### [Problem details]
Render the records from the line containing "Where should I click to: Click" through the line containing "Action: tap(654, 34)" as a Markdown table with the columns Row and Line, omitting blank lines. Leave the pictures out of the table.

### [Stored data]
━━━━━━━━━━━━━━━━

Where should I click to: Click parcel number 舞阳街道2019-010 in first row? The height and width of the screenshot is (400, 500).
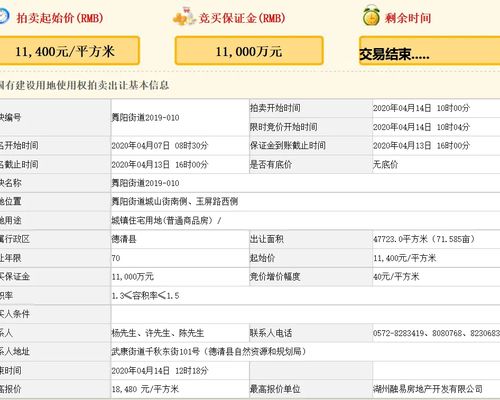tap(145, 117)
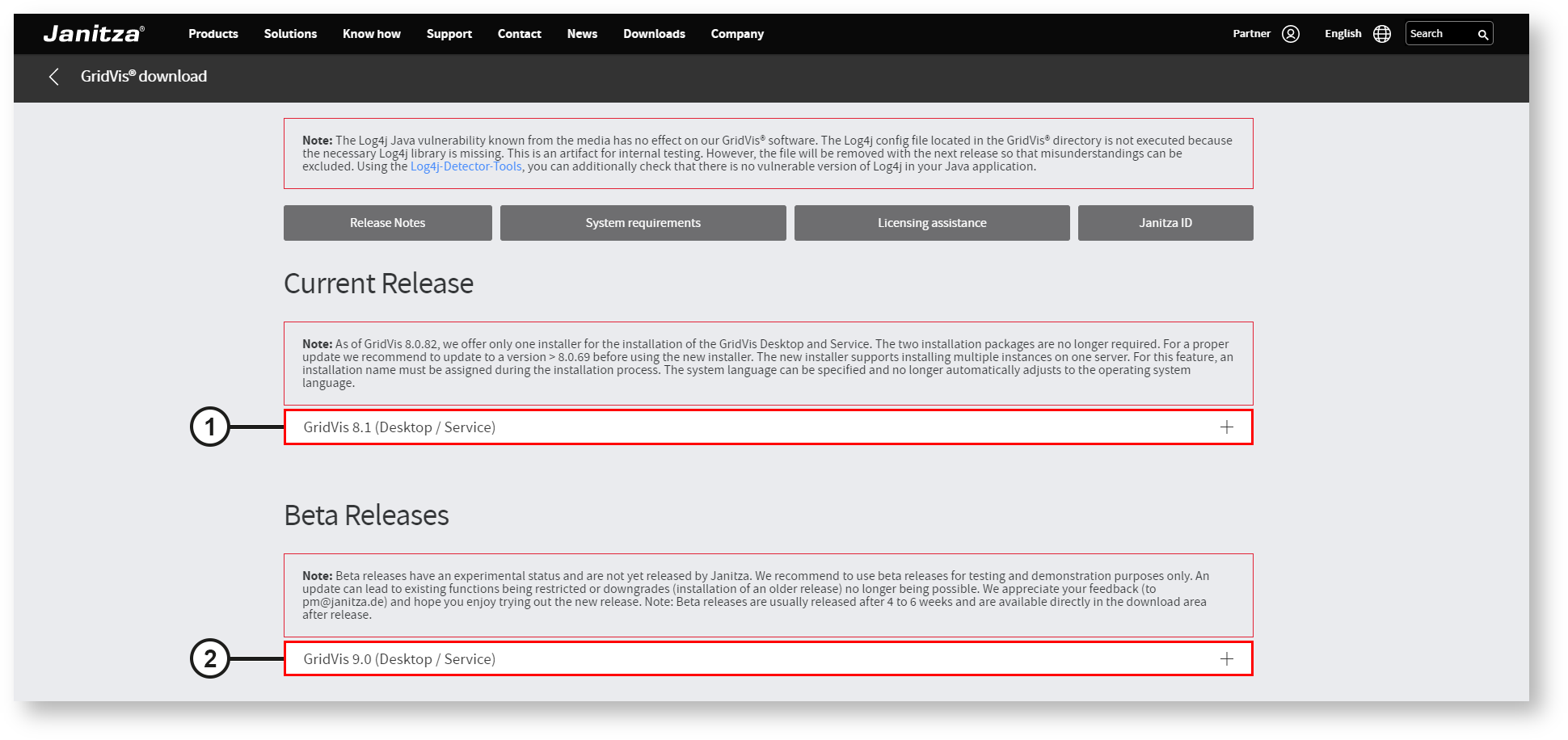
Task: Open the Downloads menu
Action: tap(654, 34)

━━━━━━━━━━━━━━━━

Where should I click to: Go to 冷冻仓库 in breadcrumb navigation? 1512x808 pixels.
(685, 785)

━━━━━━━━━━━━━━━━

### [Reply]
| Row | Line |
|---|---|
| 1 | Where should I click to: Click parcel number 舞阳街道2019-010 in first row? The height and width of the screenshot is (400, 500). |
| 2 | tap(145, 117) |
| 3 | Task: Open the Downloads menu |
| 4 | Action: tap(654, 34) |